Playdough, she said and that got me thinking how I must Google Plato one of these days to refresh my credential as a pseudo-intellectual even though I recall his Republic disinvited me with my poetic license. Anal-retentive Plato must have moved a vowel and suddenly Pluto was on my mind.
Pluto has had many lives. Probably my first faint memory was
of Pluto Water in my father’s drugstore. This was a laxative; maybe the one
Plato used. Then there was the Disney dog in cartoons. However, in the chronology of the Great Ledger, the name goes back to Greek mythology. Pluto was the early name of Hades who
ruled the Underworld. He got the short end of the stick when the universe was
divided among the three brothers, Poseidon (oceans), Zeus (above) and Pluto
(below).
Before any of that, but as yet undiscovered, was the planet
Pluto. So named because it was dark being furthest from the sun. The first two
letters of Pluto are also the initials of Percival Lowell, the astronomer who
speculated in 1905 that there was a Planet X. Twenty-five years later Pluto was
found and in 2006 it was un-found being drummed off the list and relegated to
dwarf status. Imagine the humiliation. On the other hand it may be better to be
the first among the B list than the least among column A list.

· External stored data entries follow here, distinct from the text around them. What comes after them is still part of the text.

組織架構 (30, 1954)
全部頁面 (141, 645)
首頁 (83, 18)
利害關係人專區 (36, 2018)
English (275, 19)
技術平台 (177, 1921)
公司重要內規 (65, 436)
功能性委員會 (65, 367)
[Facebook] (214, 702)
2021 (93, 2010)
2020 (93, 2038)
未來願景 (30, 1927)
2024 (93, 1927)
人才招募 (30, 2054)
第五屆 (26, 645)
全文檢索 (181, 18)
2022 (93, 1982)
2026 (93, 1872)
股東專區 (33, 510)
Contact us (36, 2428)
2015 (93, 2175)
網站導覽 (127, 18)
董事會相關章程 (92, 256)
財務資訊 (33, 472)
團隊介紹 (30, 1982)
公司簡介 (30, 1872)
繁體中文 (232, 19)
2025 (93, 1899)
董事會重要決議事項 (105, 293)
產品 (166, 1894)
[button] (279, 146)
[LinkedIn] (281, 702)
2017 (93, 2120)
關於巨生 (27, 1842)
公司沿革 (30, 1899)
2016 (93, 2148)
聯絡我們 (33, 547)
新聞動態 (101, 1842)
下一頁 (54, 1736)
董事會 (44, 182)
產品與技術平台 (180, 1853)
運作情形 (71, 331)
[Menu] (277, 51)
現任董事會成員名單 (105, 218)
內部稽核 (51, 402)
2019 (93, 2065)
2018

The other notable thing about Lowell is that in 1896 while pointing his telescope at Mars he inadvertently closed the aperture and swore he saw canals on the red planet which turned out to be the arteries on his own retina. However this spawned the fiction of H.G. Wells’, War of the Worlds and Ray Bradbury’s, Martian Chronicles. And then there is Elon Musk preparing his getaway on rocket ship X just in case. Make sure not to bump into Zeus.
Aristotle had it right. The world is indeed in flux. Planets come and go. We are shadows, merely, on Plato's wall. And words are as elastic as a glob of Playdough to be shaped as we will. We might discover canals on this parched land, hear water music and uncover sixty-watt bulbs in dark places.
When did you start writing poetry, the lawyer asked. When did you stop, I replied.